■ PROBLEM REQUIREMENTS ■
The lines to transcribe begin with the one containing "Click the 4.827.499,35 distributed amount" and end with the last line below; reproduce them exactly, without the pictures.

= = = =

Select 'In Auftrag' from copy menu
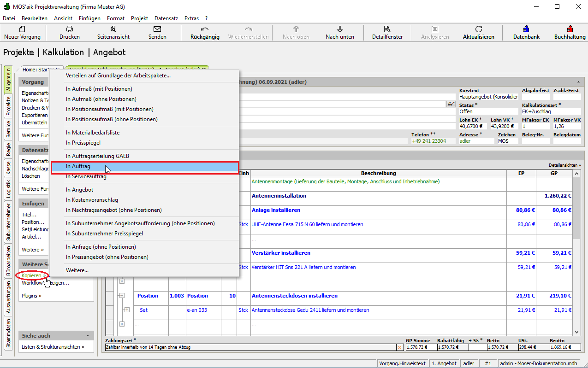coord(78,166)
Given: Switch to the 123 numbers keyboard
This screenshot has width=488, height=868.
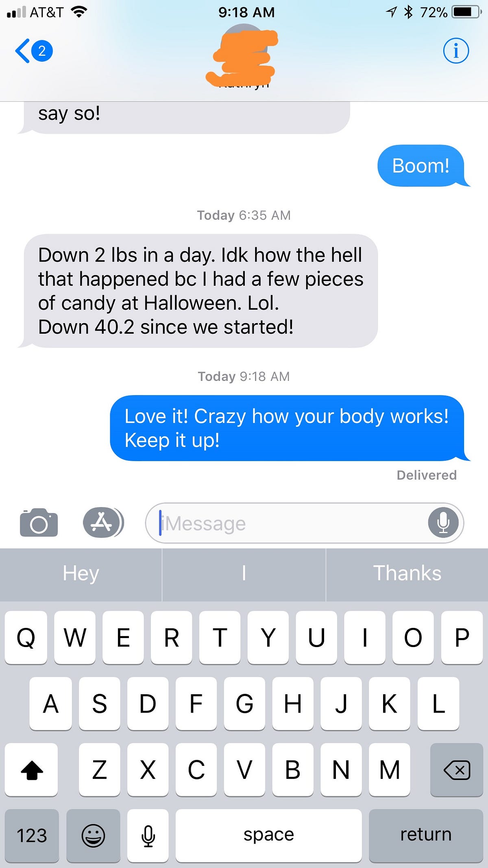Looking at the screenshot, I should click(32, 835).
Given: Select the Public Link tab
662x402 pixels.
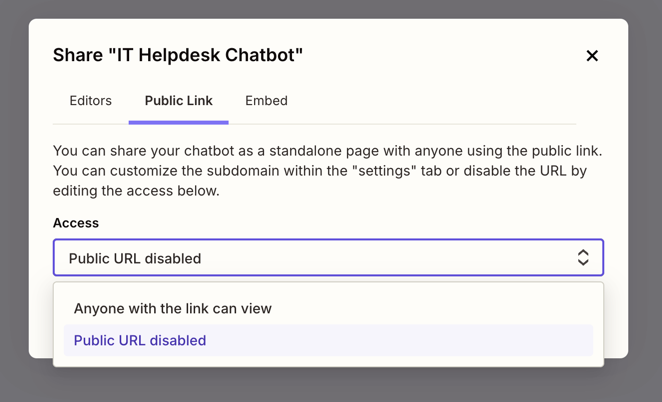Looking at the screenshot, I should (178, 101).
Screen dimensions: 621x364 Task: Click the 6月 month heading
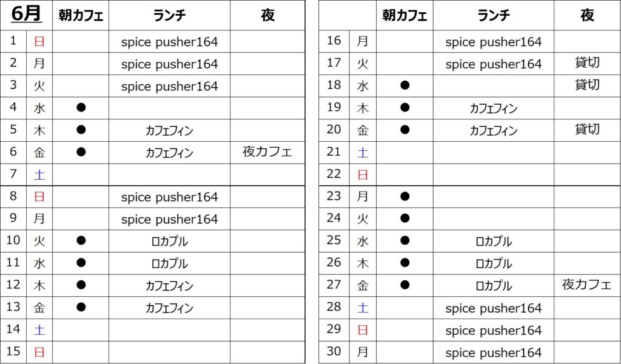[25, 15]
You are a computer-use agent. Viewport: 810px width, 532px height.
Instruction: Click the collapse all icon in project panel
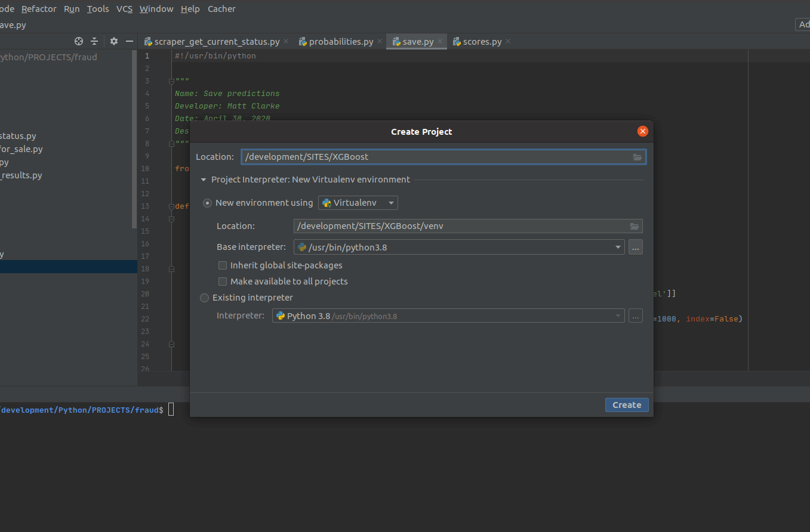[x=94, y=41]
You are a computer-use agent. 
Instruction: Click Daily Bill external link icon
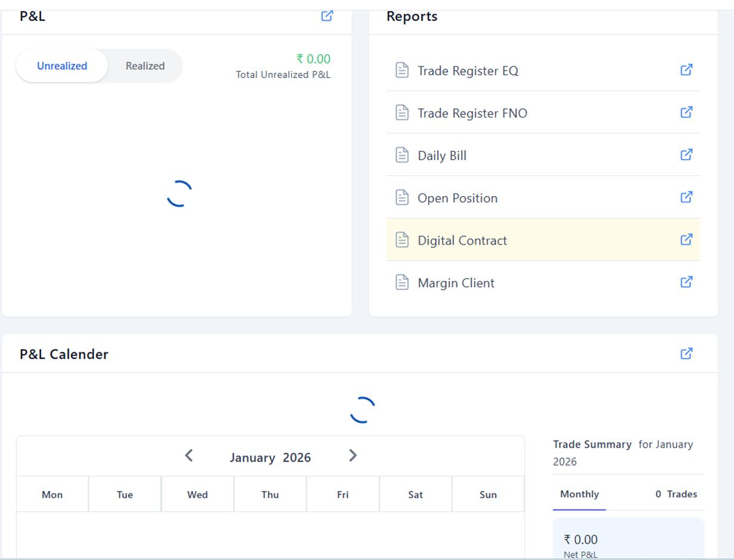coord(686,155)
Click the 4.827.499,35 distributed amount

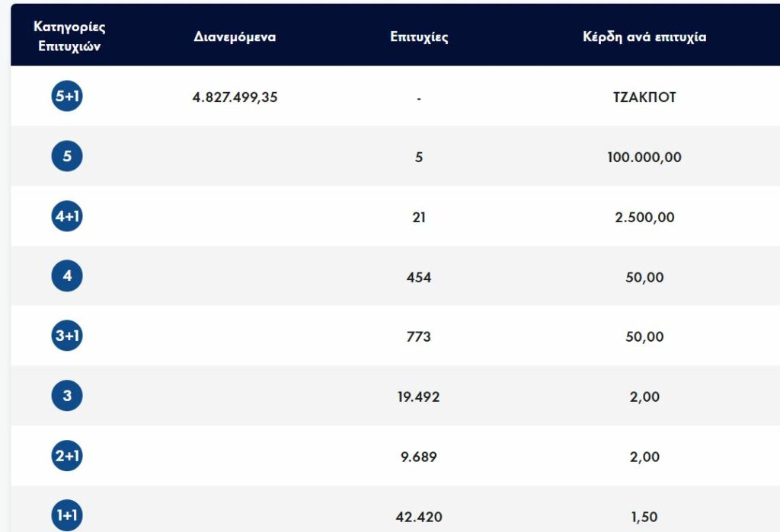235,97
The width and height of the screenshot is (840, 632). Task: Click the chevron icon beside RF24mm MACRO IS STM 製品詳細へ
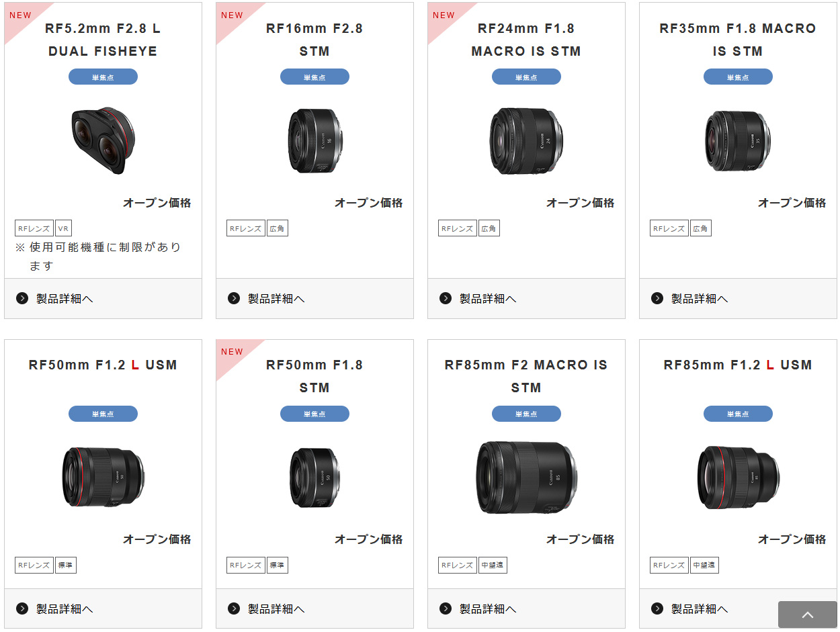pos(445,298)
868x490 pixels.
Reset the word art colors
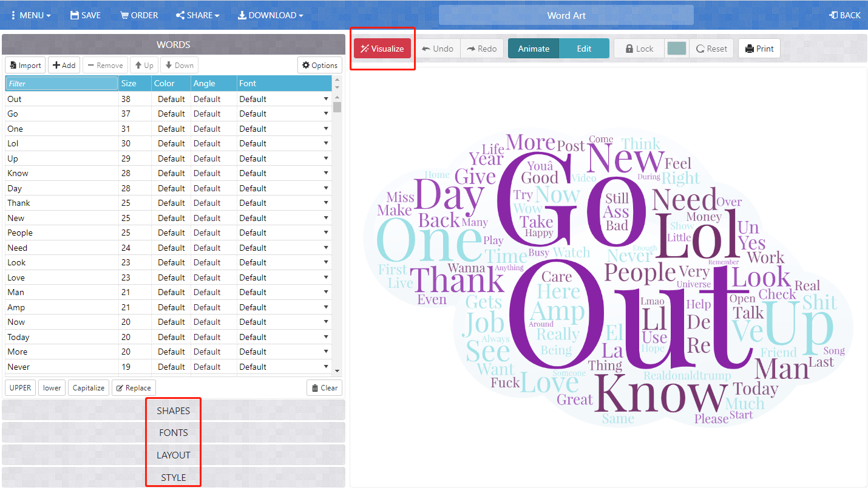[712, 49]
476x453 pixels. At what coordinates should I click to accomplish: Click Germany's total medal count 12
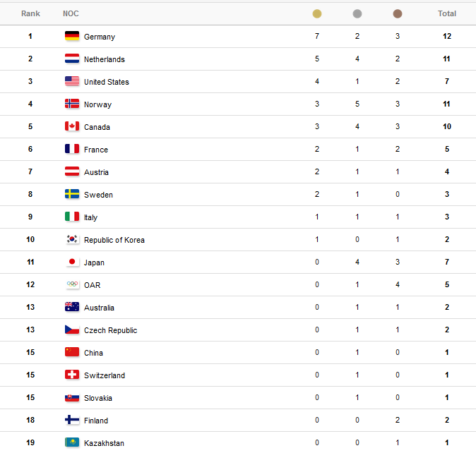(x=447, y=36)
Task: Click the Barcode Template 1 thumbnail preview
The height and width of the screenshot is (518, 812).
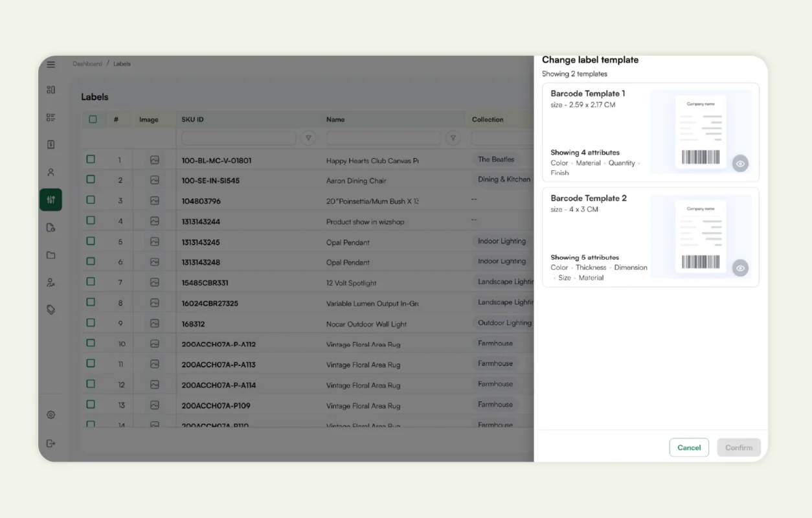Action: pos(700,131)
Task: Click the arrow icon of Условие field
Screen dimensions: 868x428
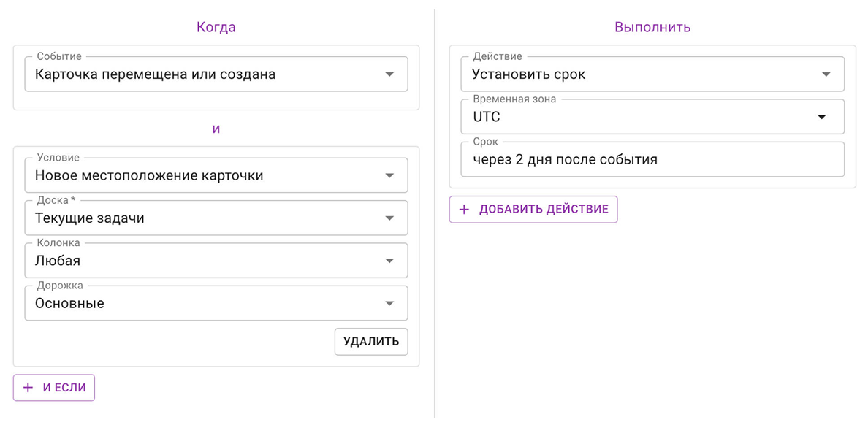Action: point(389,175)
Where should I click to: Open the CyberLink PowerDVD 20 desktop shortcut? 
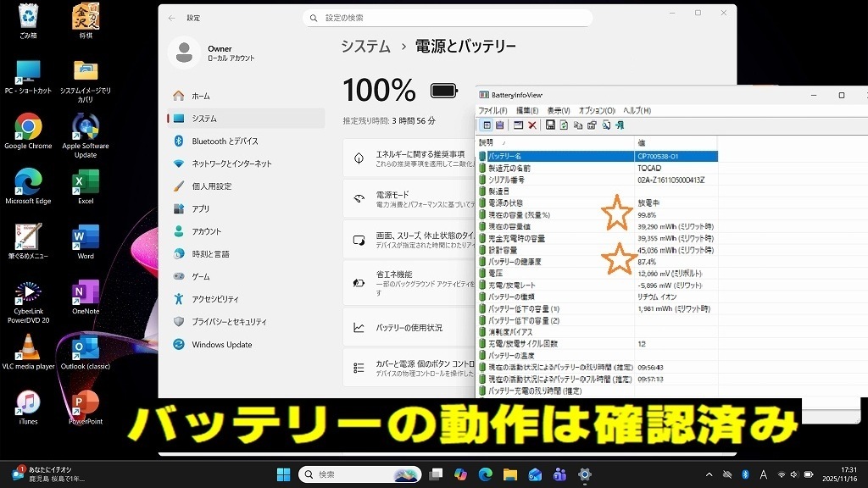[x=28, y=297]
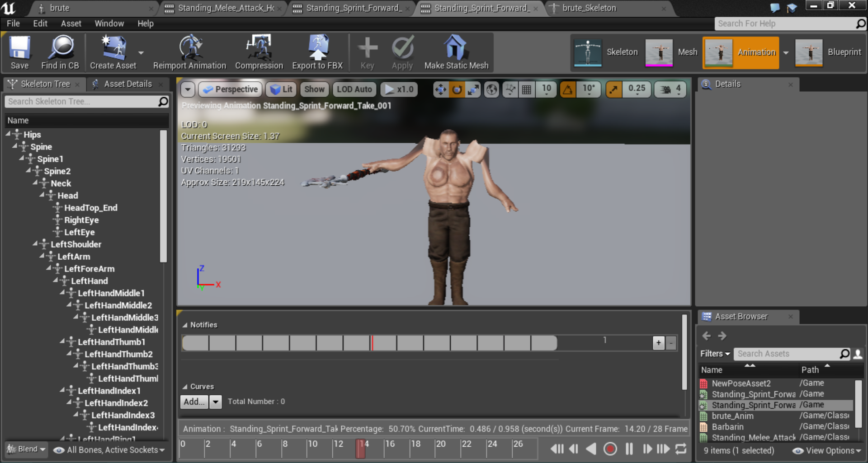Switch to the Asset Details tab
Image resolution: width=868 pixels, height=463 pixels.
127,84
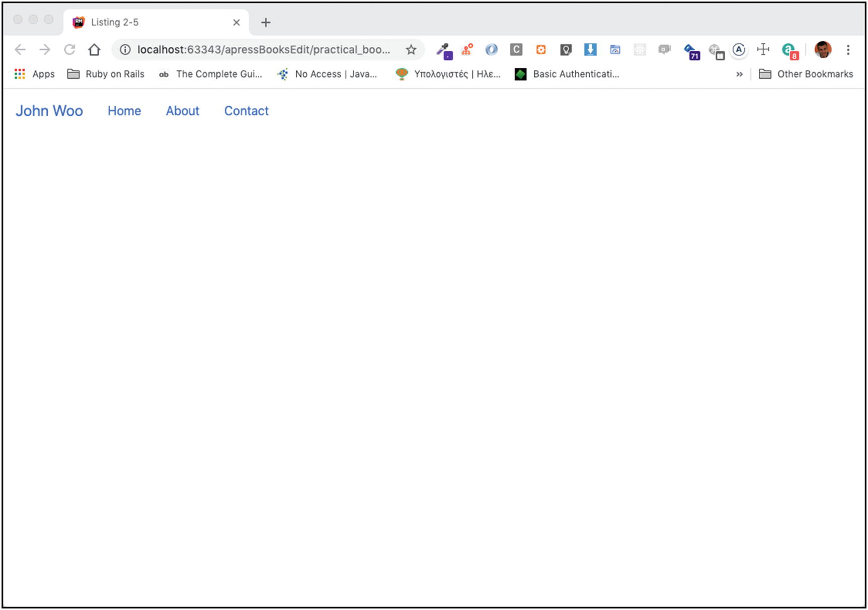
Task: Open the lightbulb extension in toolbar
Action: point(566,49)
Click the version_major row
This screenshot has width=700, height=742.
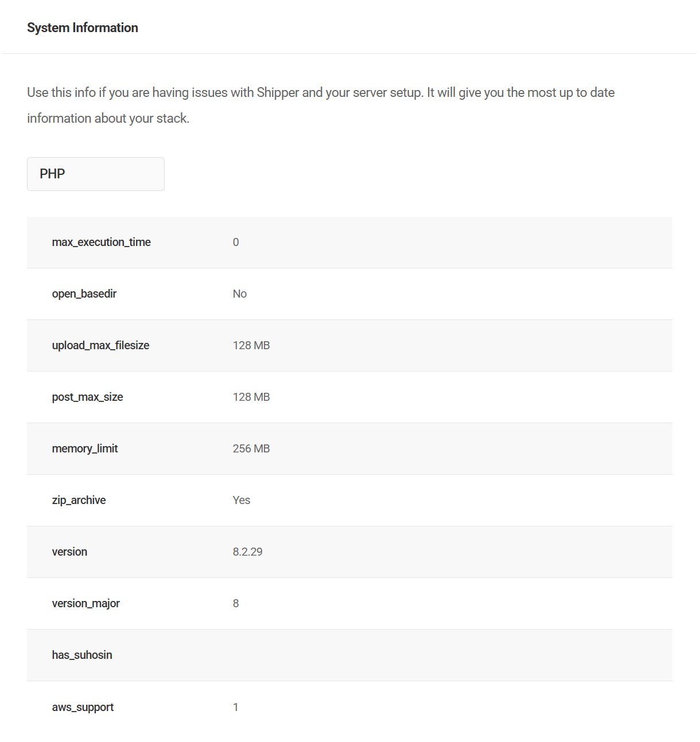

= = = =

■ EXERCISE RESULT ■
Click the 4.827.499,35 distributed amount

235,97
The width and height of the screenshot is (840, 632). Task: Click the chevron icon beside RF24mm MACRO IS STM 製品詳細へ
pos(445,298)
868x490 pixels.
Reset the word art colors
[712, 49]
476x453 pixels. At what coordinates should I click to accomplish: Click Germany's total medal count 12
(x=447, y=36)
Task: Click the Barcode Template 1 thumbnail preview
The height and width of the screenshot is (518, 812).
Action: pos(700,131)
Task: Click the arrow icon of Условие field
Screen dimensions: 868x428
Action: point(389,175)
Where should I click to: Open the CyberLink PowerDVD 20 desktop shortcut? 
[x=28, y=297]
Switch to the Asset Details tab
Image resolution: width=868 pixels, height=463 pixels.
127,84
Task: Open the lightbulb extension in toolbar
Action: point(566,49)
Click the version_major row
This screenshot has width=700, height=742.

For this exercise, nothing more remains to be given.